9

My team needs a serial column to increase monotonically with each commit.

There are cases in which two transactions get values 100 and 101 from a sequence, then the 100 transaction takes longer to commit, so the value 101 gets committed first, followed by 100. This situation is problematic for our needs, and we need to solve for it.

This is exactly the problem described by this question.

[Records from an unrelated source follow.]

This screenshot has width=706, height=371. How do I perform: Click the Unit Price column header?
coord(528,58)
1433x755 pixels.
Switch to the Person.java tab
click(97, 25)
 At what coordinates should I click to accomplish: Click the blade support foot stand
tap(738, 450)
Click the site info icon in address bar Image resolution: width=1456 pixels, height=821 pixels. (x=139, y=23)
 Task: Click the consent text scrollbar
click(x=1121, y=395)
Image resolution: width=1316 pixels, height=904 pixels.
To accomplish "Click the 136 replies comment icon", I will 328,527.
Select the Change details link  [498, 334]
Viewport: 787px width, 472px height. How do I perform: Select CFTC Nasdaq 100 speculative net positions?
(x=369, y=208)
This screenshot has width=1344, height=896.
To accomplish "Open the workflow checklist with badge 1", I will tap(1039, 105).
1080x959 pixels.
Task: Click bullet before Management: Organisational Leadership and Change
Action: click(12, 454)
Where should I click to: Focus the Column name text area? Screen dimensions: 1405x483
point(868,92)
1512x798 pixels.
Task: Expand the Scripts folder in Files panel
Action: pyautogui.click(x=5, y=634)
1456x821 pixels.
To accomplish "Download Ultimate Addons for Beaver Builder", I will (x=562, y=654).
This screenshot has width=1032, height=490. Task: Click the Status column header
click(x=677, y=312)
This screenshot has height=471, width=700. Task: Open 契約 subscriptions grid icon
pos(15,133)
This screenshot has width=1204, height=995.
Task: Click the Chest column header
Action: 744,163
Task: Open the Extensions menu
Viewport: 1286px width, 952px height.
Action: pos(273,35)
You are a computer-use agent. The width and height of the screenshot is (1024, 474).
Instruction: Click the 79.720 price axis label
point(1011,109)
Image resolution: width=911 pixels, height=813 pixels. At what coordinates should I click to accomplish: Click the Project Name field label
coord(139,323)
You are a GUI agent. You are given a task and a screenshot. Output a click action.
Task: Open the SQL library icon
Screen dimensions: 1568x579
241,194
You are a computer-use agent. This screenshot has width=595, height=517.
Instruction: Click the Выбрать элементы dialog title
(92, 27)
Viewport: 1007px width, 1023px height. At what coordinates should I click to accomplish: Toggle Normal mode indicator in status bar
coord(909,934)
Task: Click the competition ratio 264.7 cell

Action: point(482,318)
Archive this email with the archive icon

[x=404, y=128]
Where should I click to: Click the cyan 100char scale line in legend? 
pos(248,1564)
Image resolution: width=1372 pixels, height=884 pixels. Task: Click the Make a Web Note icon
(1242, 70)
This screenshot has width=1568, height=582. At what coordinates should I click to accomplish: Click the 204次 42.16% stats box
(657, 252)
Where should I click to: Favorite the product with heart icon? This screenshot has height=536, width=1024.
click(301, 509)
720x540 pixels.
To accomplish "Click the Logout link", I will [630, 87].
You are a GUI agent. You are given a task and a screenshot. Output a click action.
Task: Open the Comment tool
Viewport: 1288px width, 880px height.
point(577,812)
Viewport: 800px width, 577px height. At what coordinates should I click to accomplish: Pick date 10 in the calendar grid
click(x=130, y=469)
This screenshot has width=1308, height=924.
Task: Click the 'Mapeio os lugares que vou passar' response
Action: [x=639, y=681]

We need a solution that does not require changes to the database configuration, unlike the accepted answer to that question.

A comment on that solution, as well as this post, suggest using an exclusive transactional advisory lock starting just before the value is acquired.

Is there a way to have Postgres automatically acquire this lock and fetch a value from a sequence when it gets an INSERT to the table in question?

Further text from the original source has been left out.